#### TASKS TO COMPLETE
#1 In the piece on young people not in education, employment or training, what number had New Zealand's NEETs aged 15 to 24 passed, according to the report from about a year earlier?
#2 Carry on the piece about young people not in education, employment or training, starting after its last sentence.

Attention has lately been focussed on the rates of return to school with something of a focus on primary education. But the real issue is still in the secondary and post-secondary levels.
It was reported about a year ago the number of those Not in Education, Employment or Training (NEETs) aged between 15 and 24 had gone past 100,000 in New Zealand. The US continues to break through 15 million in its numbers, Japan is at half a million while the UK approaches a million. It continues to grow.
It is hard to not expect that the events of the pandemic will have driven this statistic to even greater levels. The actual figures are very elusive. A number of NEETs are invisible in the statistics. The manipulation around “seeking employment” rather arbitrarily shifts the border between NEETs and Jobseekers and a lack of definition about disengagement leads to an opaque boundary between being at school and not being there.
Several posts ago I pointed to the long gaps of lockdown in the momentum of learning from a combination of the necessarily quick application of the Level 4 lockdown and the quite reasonable time that it took to get schooling up and going again. These gaps will have persuaded a number of learners at secondary (and possibly also in tertiary) to simply give up, or to feel that they are better to try for a job, or feel that returning is just too hard. This starts the retreat to join the NEETs.
Both disengagement and the process of becoming a NEET are deceptively pernicious and not well understood. There are some simple reasons for persistence of people who are in the NEETs category that disables them from making that progress to a better place.
The first of these, and the most misunderstood, is that the remedy that will enable them to progress to a solution is never located in the very same setting that drove them to being a NEET. It is pointless to try to return them to a school with all the pressures and stresses that have had such an unfortunate result both for them and the school. It is pointless to place them back in a programme that they have abandoned.

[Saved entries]
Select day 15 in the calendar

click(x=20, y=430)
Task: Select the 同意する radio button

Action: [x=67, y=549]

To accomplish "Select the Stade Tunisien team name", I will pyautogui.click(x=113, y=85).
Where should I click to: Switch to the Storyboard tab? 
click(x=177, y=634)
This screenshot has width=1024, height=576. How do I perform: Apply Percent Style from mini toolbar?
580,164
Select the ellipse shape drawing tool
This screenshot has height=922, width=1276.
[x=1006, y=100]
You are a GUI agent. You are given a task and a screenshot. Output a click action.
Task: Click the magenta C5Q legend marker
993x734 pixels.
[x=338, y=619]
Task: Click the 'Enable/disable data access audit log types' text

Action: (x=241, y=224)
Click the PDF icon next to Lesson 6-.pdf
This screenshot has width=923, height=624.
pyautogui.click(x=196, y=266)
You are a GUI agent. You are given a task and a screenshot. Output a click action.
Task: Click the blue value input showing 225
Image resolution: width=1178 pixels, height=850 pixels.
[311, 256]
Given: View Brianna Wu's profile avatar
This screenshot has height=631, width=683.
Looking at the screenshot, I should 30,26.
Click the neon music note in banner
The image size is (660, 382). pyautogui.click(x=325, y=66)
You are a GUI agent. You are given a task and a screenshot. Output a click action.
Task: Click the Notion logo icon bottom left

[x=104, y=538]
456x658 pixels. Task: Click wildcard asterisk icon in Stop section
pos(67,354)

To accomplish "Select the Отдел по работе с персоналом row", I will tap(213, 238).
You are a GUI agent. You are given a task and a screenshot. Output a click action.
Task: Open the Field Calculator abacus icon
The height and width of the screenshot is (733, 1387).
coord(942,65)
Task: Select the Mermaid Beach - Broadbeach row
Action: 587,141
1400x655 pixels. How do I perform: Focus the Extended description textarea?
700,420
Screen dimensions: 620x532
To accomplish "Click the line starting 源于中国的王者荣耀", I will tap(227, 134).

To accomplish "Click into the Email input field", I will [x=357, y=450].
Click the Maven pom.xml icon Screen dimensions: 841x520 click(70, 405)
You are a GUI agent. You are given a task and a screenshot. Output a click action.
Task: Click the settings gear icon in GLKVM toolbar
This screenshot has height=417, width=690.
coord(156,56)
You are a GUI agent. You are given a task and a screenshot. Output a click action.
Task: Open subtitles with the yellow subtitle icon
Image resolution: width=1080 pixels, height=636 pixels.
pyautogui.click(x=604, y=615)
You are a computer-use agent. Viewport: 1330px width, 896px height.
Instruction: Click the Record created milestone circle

#### RESULTS OF THE EXERCISE
#1 It had gone past 100,000.

#2
NEETs need the energy of a new direction along a new pathway that is directly aimed at a visible target – employment. Career and life readiness are needed – the basic knowledge and skills required for learning both on instructional programmes and employment skills. Career development is also a key element – using that knowledge and skills to make informed choices.
At the heart of the drive to bring purpose to their lives must be a commitment to Pathways that builds purpose and maintains a line-of-site to employment and its demands. This pathway must be seamless, focus on the goal, and teach the relevant skills and knowledge for that goal. Rather than surround NEETs with a well-meaning focus on well-intended educational programmes, it is much better to surround them with people from the world of work who bring an authenticity to purposeful learning.
All this implies a pedagogy that breaks the mould. Early exposure to hands-on applied learning will trigger those parts of the brain that may have been untested and little used. Speed in approaching skills work will bring better results that trying to wrap the learner in a variety of preparatory and remediation strategies – problems for no obvious person – teach the real skills and let them apply them. Well, we all know about the claims for the ability of dysfunctional events to bring about change – let’s hope it works this time.